■ REQUIRED TASK:
Return every line of the entries below that contains the string "text". Matching is case-sensitive.

Collection entries
━━━━━━━━━━━━━━━━━━━━

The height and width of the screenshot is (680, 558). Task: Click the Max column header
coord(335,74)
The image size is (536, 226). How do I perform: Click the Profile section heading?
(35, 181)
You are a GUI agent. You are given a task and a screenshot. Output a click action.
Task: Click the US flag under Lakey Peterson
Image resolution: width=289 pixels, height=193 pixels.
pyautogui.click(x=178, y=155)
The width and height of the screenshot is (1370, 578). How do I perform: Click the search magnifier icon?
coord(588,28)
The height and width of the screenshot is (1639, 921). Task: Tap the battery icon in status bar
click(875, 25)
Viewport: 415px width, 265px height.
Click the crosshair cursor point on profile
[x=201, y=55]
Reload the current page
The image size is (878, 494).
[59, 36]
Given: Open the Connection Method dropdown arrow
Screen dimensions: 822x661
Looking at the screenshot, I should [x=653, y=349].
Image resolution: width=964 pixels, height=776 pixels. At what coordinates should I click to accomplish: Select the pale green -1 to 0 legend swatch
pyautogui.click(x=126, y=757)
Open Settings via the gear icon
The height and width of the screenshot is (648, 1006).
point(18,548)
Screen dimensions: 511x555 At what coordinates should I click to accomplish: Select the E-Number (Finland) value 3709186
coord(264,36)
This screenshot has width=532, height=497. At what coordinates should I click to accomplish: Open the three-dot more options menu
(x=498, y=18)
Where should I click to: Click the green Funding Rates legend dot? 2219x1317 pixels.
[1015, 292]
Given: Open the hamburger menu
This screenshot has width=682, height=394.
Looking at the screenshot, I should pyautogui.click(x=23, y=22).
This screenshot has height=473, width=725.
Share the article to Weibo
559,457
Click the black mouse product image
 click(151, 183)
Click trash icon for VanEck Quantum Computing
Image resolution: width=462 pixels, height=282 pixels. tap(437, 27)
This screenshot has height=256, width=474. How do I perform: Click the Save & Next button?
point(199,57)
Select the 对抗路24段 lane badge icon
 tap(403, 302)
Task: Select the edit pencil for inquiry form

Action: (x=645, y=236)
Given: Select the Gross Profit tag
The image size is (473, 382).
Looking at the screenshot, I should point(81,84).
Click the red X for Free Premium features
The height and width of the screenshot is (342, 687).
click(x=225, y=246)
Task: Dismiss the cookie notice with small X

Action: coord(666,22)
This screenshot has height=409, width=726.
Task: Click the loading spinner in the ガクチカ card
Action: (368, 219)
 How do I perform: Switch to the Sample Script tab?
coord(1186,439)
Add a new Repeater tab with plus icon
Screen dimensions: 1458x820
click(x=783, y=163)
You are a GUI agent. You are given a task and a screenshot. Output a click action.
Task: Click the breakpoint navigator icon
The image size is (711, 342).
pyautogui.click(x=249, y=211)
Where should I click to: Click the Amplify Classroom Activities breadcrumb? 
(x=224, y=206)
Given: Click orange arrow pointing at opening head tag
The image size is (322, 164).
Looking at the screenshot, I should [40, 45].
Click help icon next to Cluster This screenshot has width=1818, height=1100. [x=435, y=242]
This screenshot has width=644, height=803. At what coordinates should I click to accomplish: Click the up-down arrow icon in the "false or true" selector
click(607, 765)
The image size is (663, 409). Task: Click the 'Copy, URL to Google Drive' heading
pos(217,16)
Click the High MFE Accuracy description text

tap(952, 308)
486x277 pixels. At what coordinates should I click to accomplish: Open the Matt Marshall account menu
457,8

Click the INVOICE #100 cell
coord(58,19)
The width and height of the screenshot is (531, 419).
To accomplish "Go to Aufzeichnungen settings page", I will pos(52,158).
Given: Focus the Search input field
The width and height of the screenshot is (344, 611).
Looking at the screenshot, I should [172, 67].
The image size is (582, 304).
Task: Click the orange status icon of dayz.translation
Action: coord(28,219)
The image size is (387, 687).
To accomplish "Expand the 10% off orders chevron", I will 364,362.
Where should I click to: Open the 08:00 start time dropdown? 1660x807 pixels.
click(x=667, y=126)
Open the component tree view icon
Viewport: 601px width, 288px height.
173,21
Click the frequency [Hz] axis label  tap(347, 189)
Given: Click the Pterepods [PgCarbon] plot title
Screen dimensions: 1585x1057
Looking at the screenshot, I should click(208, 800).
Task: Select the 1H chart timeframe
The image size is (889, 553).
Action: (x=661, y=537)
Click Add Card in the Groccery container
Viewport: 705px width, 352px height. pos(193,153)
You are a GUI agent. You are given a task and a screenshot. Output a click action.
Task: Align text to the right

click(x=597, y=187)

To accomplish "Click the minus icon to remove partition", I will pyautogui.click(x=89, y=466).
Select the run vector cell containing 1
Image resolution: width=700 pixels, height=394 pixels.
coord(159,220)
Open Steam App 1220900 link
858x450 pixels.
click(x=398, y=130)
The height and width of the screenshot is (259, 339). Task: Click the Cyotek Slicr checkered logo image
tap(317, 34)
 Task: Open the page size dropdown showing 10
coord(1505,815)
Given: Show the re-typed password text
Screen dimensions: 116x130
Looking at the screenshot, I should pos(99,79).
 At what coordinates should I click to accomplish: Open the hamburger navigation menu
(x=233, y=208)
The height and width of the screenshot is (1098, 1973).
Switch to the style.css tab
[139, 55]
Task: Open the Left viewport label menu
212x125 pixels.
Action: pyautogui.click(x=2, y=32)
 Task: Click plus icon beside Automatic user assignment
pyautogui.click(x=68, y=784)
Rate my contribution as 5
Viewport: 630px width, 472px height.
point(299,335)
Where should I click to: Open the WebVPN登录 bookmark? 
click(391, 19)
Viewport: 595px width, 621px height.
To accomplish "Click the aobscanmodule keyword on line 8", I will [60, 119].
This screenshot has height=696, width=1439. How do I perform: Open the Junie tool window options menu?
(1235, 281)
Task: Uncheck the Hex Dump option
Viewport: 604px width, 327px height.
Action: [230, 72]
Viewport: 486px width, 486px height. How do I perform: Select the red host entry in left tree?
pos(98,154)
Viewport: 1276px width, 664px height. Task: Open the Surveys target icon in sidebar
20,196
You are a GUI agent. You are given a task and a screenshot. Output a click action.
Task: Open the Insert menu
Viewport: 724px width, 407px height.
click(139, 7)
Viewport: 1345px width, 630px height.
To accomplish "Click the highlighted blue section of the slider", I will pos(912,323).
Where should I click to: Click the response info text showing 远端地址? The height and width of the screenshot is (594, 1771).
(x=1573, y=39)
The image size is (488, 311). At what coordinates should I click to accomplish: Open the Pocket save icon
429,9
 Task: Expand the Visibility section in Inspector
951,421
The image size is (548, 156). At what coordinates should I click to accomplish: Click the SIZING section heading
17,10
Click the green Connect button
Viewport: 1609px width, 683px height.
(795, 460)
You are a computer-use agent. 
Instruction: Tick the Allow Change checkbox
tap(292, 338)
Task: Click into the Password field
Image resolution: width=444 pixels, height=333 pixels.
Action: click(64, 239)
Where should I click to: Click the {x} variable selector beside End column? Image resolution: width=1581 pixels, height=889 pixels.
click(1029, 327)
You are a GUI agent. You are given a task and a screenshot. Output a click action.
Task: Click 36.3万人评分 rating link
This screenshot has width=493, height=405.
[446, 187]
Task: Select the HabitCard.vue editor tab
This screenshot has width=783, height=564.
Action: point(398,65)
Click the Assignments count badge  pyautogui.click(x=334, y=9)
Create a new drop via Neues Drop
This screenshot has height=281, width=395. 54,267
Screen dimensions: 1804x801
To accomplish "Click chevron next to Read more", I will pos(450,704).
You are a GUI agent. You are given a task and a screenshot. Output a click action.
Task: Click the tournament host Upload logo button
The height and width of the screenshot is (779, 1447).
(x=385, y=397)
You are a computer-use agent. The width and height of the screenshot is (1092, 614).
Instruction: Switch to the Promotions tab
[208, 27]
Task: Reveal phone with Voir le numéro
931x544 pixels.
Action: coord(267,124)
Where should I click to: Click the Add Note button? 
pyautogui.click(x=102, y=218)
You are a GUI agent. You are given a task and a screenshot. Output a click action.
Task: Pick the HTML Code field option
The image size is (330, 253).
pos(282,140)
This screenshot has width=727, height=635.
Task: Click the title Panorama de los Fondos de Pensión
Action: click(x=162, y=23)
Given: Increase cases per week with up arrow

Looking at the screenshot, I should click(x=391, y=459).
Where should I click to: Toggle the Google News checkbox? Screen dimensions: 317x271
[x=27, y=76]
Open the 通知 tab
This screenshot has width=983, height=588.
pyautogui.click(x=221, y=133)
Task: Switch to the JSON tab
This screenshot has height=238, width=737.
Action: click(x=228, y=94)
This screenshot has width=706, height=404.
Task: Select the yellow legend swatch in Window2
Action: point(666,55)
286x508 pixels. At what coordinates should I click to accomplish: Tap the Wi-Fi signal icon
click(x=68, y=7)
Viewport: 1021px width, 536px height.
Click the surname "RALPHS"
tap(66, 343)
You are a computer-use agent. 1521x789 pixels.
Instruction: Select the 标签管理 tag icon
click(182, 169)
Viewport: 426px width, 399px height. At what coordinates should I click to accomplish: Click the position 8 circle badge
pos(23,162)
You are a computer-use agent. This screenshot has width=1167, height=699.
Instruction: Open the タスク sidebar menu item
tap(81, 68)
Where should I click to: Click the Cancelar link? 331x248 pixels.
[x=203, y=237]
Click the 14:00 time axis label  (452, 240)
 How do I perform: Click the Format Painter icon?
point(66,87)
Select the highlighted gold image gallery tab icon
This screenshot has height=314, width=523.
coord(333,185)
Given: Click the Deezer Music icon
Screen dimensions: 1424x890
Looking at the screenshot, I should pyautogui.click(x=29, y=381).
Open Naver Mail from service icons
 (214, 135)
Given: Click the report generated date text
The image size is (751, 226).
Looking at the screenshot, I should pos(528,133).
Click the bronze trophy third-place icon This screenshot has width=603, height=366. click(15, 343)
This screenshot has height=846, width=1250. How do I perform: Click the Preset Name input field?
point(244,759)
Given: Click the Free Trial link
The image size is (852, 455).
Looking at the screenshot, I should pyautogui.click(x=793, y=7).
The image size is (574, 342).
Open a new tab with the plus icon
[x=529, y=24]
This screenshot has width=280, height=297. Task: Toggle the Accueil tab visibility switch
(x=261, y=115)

━━━━━━━━━━━━━━━━━━━━

■ RESULT FOR THIS EXERCISE:
Click the High MFE Accuracy description text
Task: Align text to the right
Given: Show the re-typed password text
Where should I click to: Click the response info text showing 远端地址? The height and width of the screenshot is (594, 1771).
Given: Click the report generated date text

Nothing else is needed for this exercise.